Entre 1975 et 2008, la part des immigrés venus de l'ensemble de l'Europe a constamment diminué, passant de 66% à 38%. Une grande partie des travailleurs venus d'Espagne, d'Italie ou du Portugal sont rentrés chez eux. Depuis 1999, on note également une diversification des pays d'origine européens: le nombre de natifs du Royaume-Uni a augmenté de 73.000, de Serbie de 51.000 et de Russie de 40.000.

L'immigration en provenance du Maghreb s'est elle aussi considérablement développée. De 554.000 en 1975, le nombre d'Algériens a augmenté de 28%, pour atteindre 710.000 en 2008. L'immigration marocaine a presque triplé depuis 1975: les Marocains constituent désormais 12% de la population immigrée. Celle des autres pays d'Afrique est plus récente. Si elle ne représente aujourd'hui qu'un huitième de la population étrangère, elle a contribué à raison d'un quart à son accroissement depuis 1999. Il s'agit principalement de Camerounais, d'Ivoiriens et de ressortissants de la République démocratique du Congo.

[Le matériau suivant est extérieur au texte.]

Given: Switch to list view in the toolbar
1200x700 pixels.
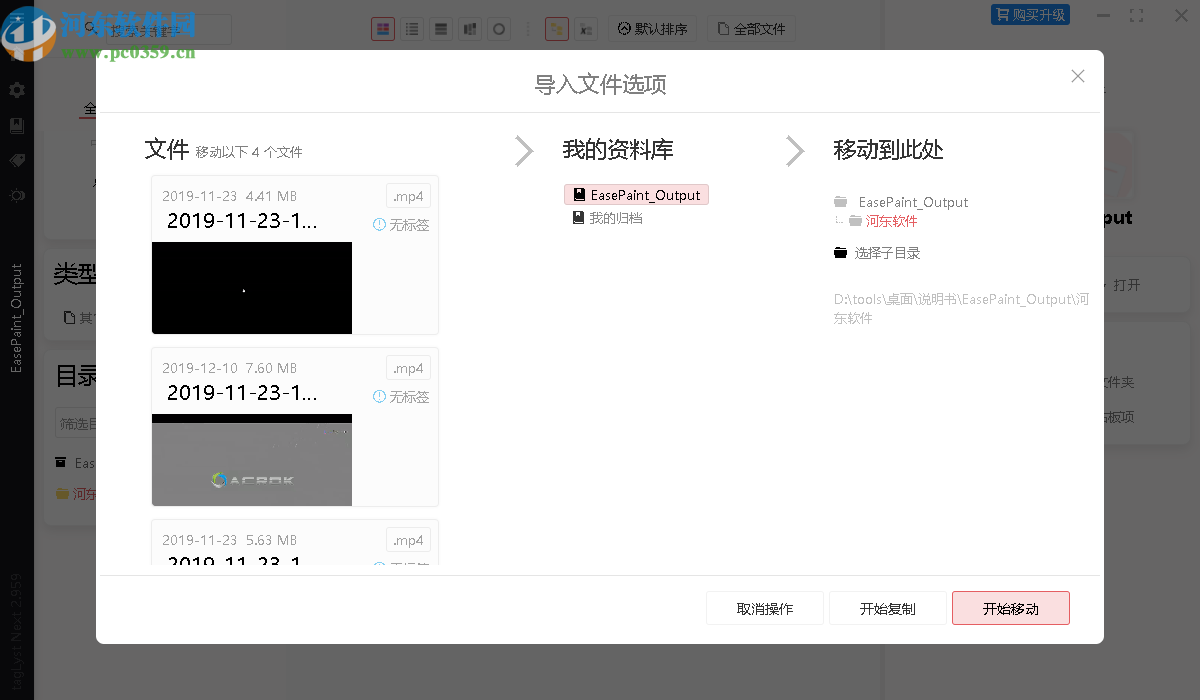Looking at the screenshot, I should (412, 29).
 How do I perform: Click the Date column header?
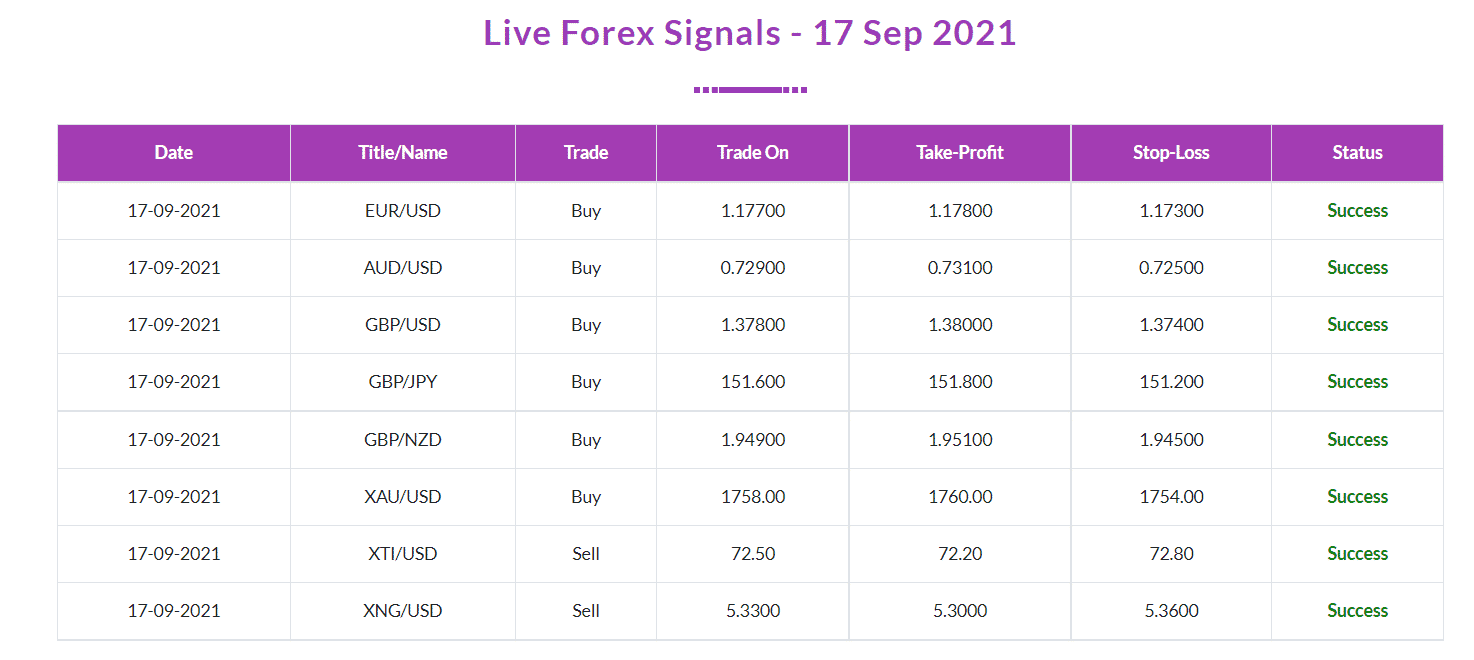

En ce qui concerne l'Asie, l'immigration en provenance des pays autres que Cambodge, Laos et Vietnam -dont les ressortissants étaient arrivés pour l'essentiel à la fin des années 1970- a bondi de 51% entre 1999 et 2008. L'immigration d'origine asiatique est aujourd'hui principalement d'origine turque et chinoise. Le nombre de nouveaux arrivants natifs de Chine a plus que doublé depuis 1999, pour atteindre 80.000 en 2008.

 

 


Le poids de l'histoire

En 2008, 3,7 millions d'étrangers et 5,3 millions d'immigrés, selon la définition proposée par l'Insee dans son rapport ont été recensés en France. Quatre immigrés sur dix avaient déjà acquis la nationalité française.

L'étude porte également sur les descendants directs d'immigrés, ayant au moins un parent immigré. Fin 2008, parmi les plus de 18 ans résidant en France, 4,5 millions de personnes correspondent à cette définition. Parmi les enfants mineurs nés en France, 2,1 millions vivent dans une famille dont au moins un des parents est immigré. Au total, l'Insee estime donc à environ 6,7 millions de personnes le nombre de descendants directs d'immigrés nés en France, soit 11% de la population.

La part, dans l'Hexagone, des résidents nés à l'étranger est également d'environ 11%. Cela situe la France, comme d'autres grands pays européens (Allemagne ou Royaume-Uni), et les États-Unis, dans une position médiane. C'est bien moins que dans certains États comme l'Australie, le Canada, le Luxembourg ou encore la Suisse. Mais c'est beaucoup plus que dans bien des pays d'Amérique du Sud ou les géants asiatiques (Chine, Inde, Japon).

En Europe, les liens géographiques et historiques sont déterminants: la quasi-totalité des immigrés algériens, par exemple, se retrouvent en France, tandis que les Turcs ont choisi l'Allemagne. Le Royaume-Uni connaît un changement important: alors que ses habitants sont nombreux à être nés en Irlande, en Inde ou au Pakistan, on enregistre depuis 2004 des arrivées importantes de Polonais.

Entre 2004 et 2008, le flux annuel de personnes ayant migré pour s'installer dans un pays de l'Union européenne, qu'elles aient la nationalité d'un pays communautaire ou non, est d'environ 3,5 millions.